Search code examples
c#mysqlpagingdata-paging

Fetching large loads of data using paging


Let's for instance say I have a Cloud environment and a Client environment and I want to sync a large amount of data from the cloud to the client. Let's say I have a db table in the cloud named Files and i want the exact identical table to exist in the client environment.

Now let assume a few things:

  1. The files table is very big.
  2. The data of each row in files can be updated at any time and has a last-update column.
  3. I want to fetch the delta's and make sure I am identical in both environments.

My solution:

  1. I make a full sync first, returning all the entries to the client.
  2. I keep the LastSync time in the client environment and keep syncing delta's from the LastSync time.
  3. I do the full sync and the delta syncs using paging: the client will fire a first request for getting the Count of results for the delta and as many other requests needed by the Page Size of each request.

For example, the count:

SELECT COUNT(*) FROM files WHERE last_update > @LastSyncTime

The page fetching:

SELECT col1, col2..
FROM files 
WHERE last_update > @LastSyncTime
ORDER BY files.id
LIMIT @LIMIT 
OFFSET @OFFSET

My problem:

What if for example the first fetch(the Count fetch) will take some time(few minutes for example) and in this time more entries have been updated and added to the last-update fetch.

For example:

  • The Count fetch gave 100 entries for last-update 1000 seconds.
  • 1 entry updated while fetching the Count.
  • Now the last-update 1000 seconds will give 101 entries.
  • The page fetch will only get 100 entries from the 101 with order by id
  • 1 entry is missed and not synced to the client

I have tried 2 other options:

  • Syncing with from-to date limit for last-update.
  • Ordering by last-update instead of the id column.

I see issues in both options.


Solution

    • Do not use OFFSET and LIMIT; it goes from OK to slow to slower.

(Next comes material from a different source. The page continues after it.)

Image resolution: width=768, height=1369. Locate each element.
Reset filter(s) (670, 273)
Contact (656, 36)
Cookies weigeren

Instead, keep track of "where you left off" with last_update so that it can be more efficient. More Discussion

    • Since there can be dups of the datetime, be flexible about how many rows to do at once.

    • Run this continually. Don't use cron except as a 'keep-alive'.

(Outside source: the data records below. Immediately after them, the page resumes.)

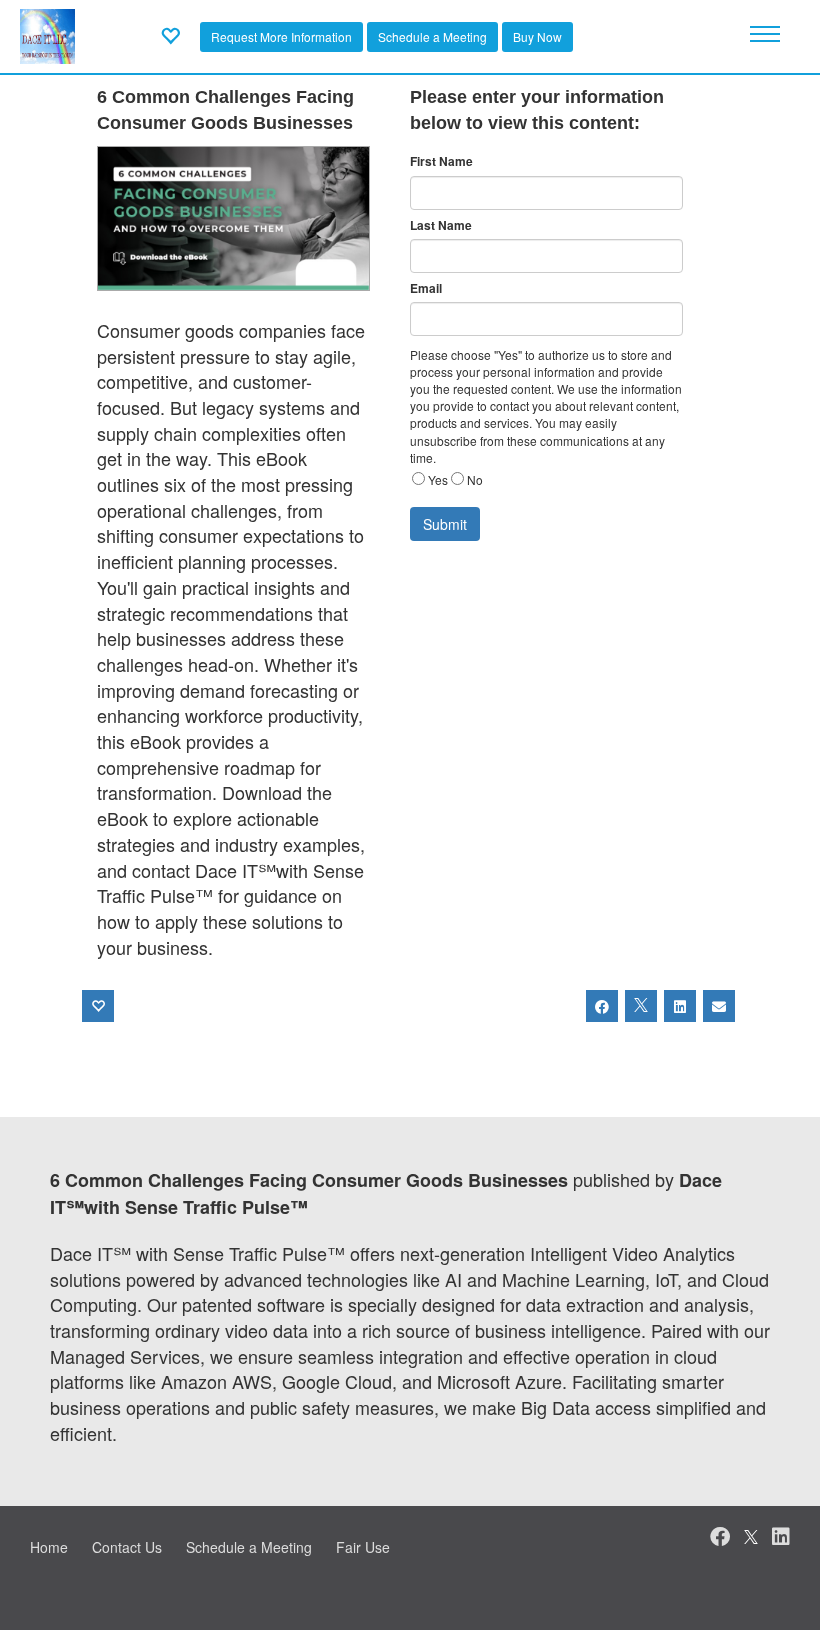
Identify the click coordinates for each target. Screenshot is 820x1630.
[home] (47, 34)
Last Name (441, 225)
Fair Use (363, 1547)
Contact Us (127, 1547)
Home (49, 1547)
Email (426, 288)
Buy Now (537, 36)
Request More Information (281, 36)
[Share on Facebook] (602, 1006)
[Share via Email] (719, 1006)
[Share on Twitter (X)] (641, 1006)
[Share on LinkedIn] (680, 1006)
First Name (441, 161)
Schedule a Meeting (432, 36)
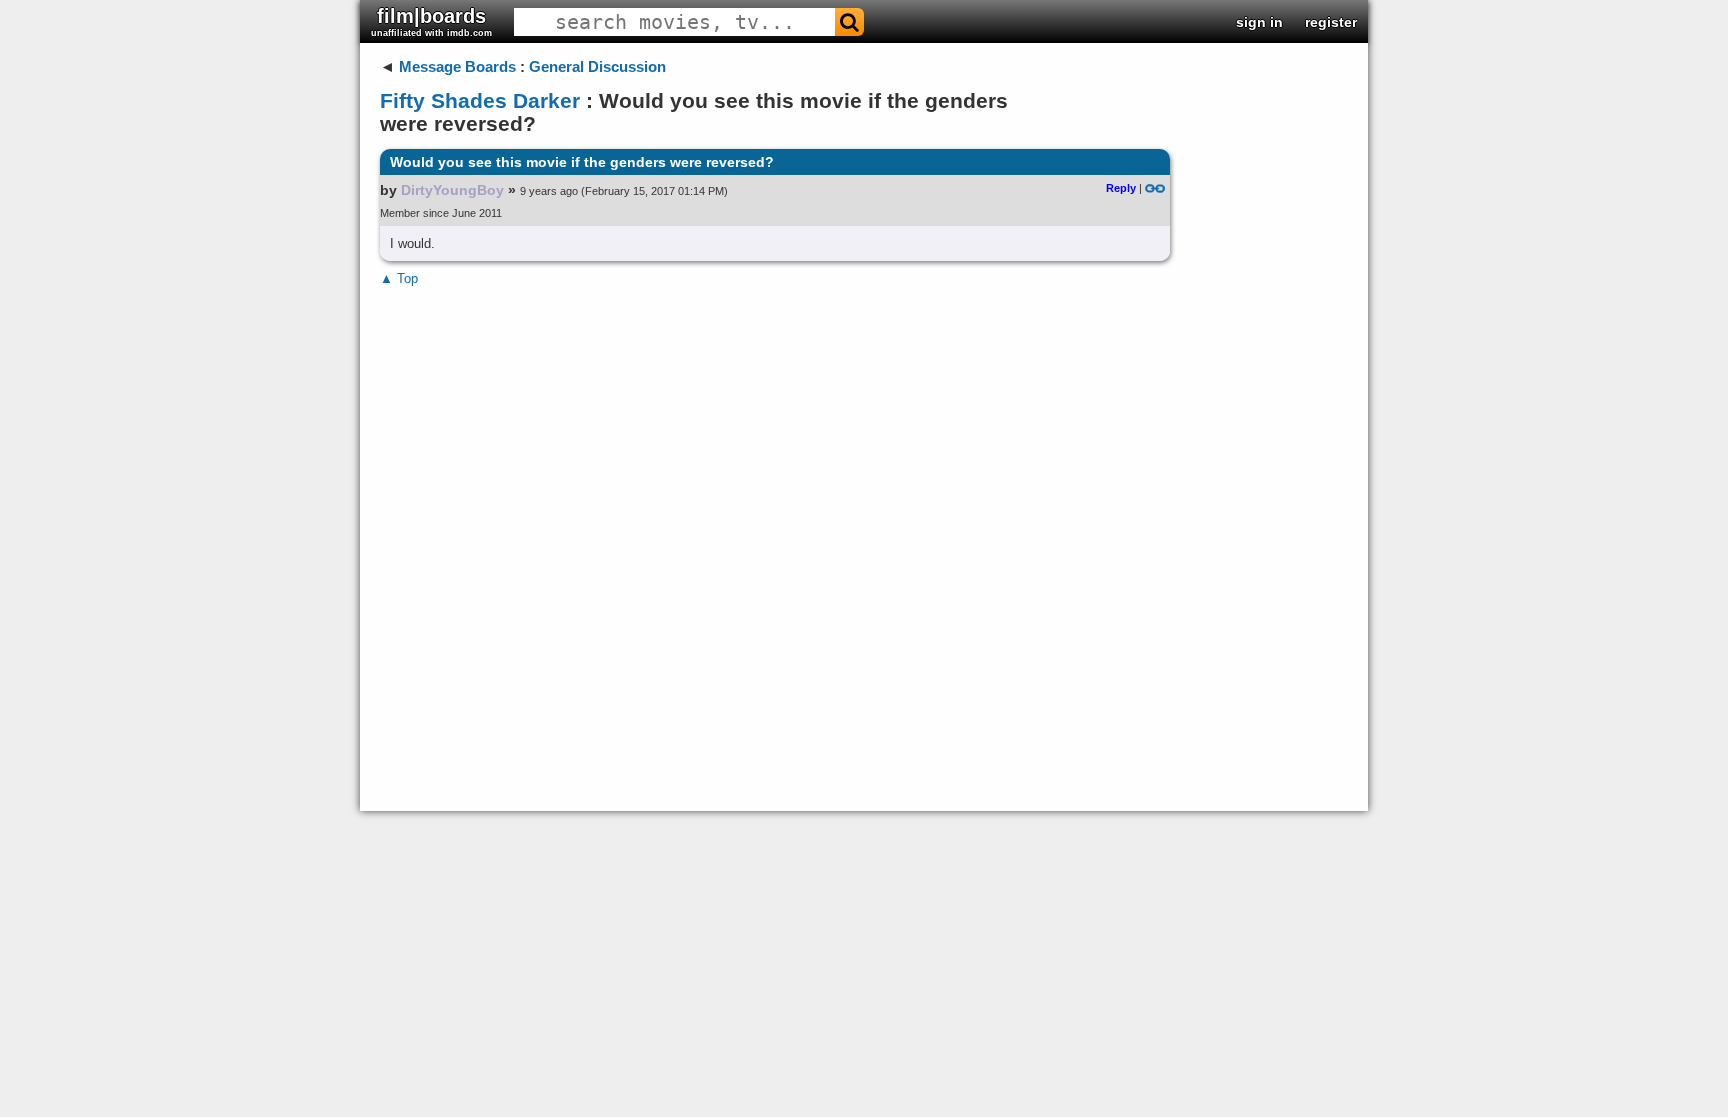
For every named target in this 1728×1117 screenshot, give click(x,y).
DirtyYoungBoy (452, 190)
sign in (1259, 22)
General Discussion (597, 66)
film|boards (431, 21)
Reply (1121, 188)
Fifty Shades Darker (480, 100)
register (1331, 22)
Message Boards (457, 66)
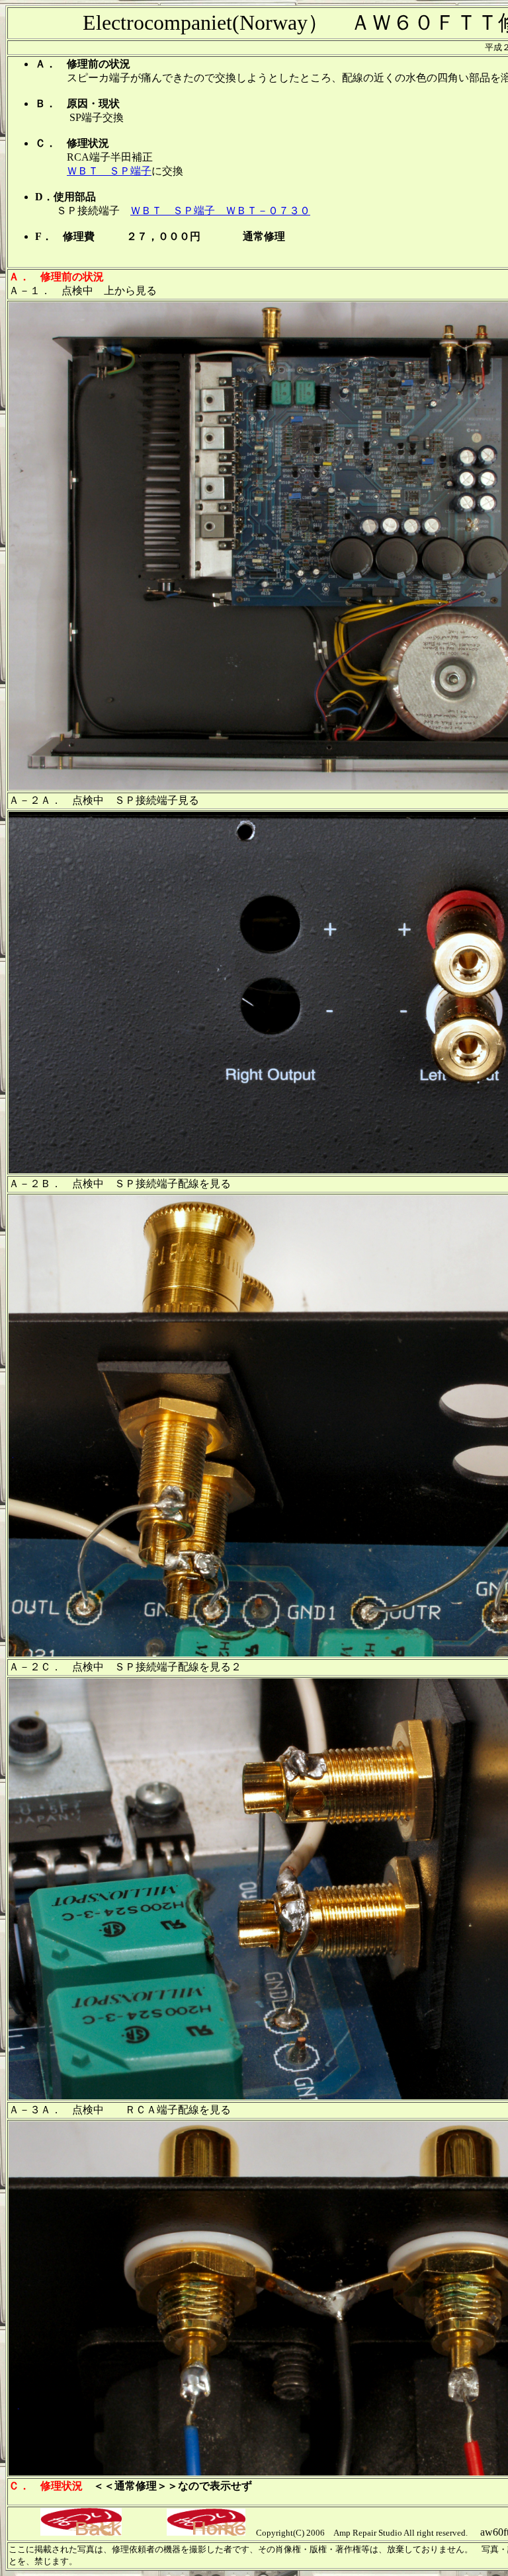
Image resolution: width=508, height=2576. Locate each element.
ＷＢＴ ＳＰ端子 (109, 170)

    • There is no need for the initial copy; this code does it for you.

    • It is vital to have INDEX(last_update)

    Here is the code:

    -- Initialize.  Note: This subtract is consistent with the later compare. 
    SELECT @left_off := MIN(last_update) - INTERVAL 1 DAY
        FROM tbl;
    
    Loop:
    
        -- Get the ending timestamp:
        SELECT @cutoff := last_update FROM tbl
             WHERE last_update > @left_off
             ORDER BY last_update
             LIMIT 1  OFFSET 100;   -- assuming you decide to do 100 at a time
        -- if no result, sleep for a while, then restart
    
        -- Get all the rows through that timestamp
        -- This might be more than 100 rows
        SELECT * FROM tbl
            WHERE last_update > @left_off
              AND last_update <= @cutoff
            ORDER BY last_update
        -- and transfer them
    
        -- prep for next iteration
        SET @left_off := @cutoff;
    
    Goto Loop
    

    SELECT @cutoff will be fast -- it is a brief scan of 100 consecutive rows in the index.

    SELECT * does the heavy lifting, and takes time proportional to the number of rows -- no extra overhead for OFFSET. 100 rows should take about 1 second for the read (assuming spinning disk, non-cached data).

    Instead of initially getting COUNT(*), I would start by getting MAX(last_update) since the rest of the code is basing on last_update. This query is "instantaneous" since it only has to probe the end of the index. But I claim you don't even need that!

    A possible bug: If rows in the 'source' can be deleted, how to you recognize that?